Data for processing:

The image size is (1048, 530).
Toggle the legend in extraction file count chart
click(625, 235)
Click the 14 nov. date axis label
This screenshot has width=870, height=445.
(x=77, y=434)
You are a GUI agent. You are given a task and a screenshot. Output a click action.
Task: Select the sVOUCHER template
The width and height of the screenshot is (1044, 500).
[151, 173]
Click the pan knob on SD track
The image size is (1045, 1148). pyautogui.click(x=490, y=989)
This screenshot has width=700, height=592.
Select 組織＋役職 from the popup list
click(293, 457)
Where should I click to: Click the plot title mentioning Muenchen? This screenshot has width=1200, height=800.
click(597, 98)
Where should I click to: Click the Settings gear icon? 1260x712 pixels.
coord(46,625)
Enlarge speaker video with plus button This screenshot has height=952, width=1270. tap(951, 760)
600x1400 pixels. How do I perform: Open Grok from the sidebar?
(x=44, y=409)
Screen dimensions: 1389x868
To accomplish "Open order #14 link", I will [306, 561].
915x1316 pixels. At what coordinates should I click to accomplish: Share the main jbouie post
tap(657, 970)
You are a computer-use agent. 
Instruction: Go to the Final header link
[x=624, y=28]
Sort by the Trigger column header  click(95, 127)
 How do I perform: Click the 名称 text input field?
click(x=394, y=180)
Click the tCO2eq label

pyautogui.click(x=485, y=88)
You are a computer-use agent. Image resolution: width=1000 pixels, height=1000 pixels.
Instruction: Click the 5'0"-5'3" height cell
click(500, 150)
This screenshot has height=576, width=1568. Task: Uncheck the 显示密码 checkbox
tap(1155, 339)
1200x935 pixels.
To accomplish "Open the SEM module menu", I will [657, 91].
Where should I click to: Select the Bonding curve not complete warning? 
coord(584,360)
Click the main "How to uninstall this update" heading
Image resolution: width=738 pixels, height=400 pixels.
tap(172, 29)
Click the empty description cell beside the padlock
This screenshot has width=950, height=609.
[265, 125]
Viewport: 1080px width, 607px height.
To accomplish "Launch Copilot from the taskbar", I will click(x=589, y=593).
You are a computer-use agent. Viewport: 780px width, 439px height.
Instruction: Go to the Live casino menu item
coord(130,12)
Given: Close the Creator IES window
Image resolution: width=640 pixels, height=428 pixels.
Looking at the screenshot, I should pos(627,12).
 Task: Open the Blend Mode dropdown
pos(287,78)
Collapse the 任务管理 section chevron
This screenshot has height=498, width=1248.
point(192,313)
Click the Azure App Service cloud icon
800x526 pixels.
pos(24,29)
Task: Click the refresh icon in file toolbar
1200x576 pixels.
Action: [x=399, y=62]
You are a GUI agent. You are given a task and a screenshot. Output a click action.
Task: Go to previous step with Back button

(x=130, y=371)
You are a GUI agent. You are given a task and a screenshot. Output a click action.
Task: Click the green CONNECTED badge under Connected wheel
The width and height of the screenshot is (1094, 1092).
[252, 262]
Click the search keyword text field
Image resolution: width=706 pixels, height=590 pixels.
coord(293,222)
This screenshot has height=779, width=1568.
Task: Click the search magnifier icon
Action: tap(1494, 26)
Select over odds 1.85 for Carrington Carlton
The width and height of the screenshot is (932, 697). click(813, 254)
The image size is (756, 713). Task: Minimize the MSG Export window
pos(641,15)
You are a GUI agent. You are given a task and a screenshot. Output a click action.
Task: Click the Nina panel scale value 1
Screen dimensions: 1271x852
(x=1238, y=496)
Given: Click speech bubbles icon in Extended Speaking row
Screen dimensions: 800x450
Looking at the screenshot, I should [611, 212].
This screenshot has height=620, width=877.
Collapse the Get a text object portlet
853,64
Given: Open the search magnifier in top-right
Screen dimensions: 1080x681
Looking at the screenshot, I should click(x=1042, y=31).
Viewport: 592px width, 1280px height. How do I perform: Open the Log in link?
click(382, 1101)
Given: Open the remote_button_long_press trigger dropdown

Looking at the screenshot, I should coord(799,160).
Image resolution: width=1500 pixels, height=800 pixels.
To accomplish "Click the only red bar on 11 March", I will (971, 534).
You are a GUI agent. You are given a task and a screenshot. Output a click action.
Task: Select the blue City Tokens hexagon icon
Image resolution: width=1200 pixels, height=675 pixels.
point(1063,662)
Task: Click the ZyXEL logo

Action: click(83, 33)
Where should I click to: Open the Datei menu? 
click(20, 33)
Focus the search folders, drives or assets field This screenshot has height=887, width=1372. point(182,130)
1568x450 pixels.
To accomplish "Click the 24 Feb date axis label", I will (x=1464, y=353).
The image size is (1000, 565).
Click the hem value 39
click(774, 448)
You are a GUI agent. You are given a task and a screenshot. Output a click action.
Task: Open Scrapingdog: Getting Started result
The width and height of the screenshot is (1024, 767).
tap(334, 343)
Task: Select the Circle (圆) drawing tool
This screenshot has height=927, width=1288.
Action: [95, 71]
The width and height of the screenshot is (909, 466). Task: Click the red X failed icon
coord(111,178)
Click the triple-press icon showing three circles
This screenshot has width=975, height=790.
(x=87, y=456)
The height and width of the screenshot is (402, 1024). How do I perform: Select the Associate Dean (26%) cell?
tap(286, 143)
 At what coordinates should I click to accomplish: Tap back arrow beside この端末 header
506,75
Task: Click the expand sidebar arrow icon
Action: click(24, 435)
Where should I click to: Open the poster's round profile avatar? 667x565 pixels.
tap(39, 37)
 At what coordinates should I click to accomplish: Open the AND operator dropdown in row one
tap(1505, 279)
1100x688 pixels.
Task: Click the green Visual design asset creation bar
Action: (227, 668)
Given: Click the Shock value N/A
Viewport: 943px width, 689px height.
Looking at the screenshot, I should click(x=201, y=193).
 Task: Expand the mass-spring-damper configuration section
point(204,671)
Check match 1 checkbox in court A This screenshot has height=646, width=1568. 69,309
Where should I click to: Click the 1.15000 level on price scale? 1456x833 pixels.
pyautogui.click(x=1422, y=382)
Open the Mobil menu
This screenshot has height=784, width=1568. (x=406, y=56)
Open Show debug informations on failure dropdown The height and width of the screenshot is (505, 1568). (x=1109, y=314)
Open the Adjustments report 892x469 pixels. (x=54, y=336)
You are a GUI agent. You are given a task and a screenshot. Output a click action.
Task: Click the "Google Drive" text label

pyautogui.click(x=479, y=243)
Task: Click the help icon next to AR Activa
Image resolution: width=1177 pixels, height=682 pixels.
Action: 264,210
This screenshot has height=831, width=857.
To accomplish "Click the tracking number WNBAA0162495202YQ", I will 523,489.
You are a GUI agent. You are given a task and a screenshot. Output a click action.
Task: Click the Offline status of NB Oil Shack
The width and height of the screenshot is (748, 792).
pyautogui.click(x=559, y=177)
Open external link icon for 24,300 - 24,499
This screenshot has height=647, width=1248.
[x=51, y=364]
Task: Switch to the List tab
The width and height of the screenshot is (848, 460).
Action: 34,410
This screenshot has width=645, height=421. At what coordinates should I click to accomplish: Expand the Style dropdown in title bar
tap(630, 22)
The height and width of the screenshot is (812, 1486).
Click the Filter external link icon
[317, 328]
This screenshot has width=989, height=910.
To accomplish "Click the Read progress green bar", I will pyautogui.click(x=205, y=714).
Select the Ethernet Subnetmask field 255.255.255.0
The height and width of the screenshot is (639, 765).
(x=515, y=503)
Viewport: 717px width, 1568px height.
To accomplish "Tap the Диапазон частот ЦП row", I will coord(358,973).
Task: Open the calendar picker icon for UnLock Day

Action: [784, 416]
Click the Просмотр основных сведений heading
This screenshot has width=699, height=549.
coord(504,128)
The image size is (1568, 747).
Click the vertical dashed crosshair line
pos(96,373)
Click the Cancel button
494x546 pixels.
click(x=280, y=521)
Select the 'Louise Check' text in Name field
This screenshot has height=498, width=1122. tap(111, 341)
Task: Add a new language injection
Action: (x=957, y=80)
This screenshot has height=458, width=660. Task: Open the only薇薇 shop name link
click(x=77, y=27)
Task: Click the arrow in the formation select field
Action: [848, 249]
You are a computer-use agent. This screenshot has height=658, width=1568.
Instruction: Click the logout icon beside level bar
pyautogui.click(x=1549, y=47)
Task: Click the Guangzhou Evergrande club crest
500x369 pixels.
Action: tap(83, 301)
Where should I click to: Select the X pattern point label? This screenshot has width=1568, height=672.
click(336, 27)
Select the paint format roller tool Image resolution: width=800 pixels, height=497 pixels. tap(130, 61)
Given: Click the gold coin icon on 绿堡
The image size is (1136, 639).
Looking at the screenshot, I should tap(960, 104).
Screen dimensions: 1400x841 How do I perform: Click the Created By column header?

Problem statement: Repeat exactly the lines above from the one with "Focus the search" up to and including the one with "The image size is (1000, 565).". No other line belongs in the reply.

Written answer:
Focus the search folders, drives or assets field This screenshot has height=887, width=1372. point(182,130)
1568x450 pixels.
To accomplish "Click the 24 Feb date axis label", I will (x=1464, y=353).
The image size is (1000, 565).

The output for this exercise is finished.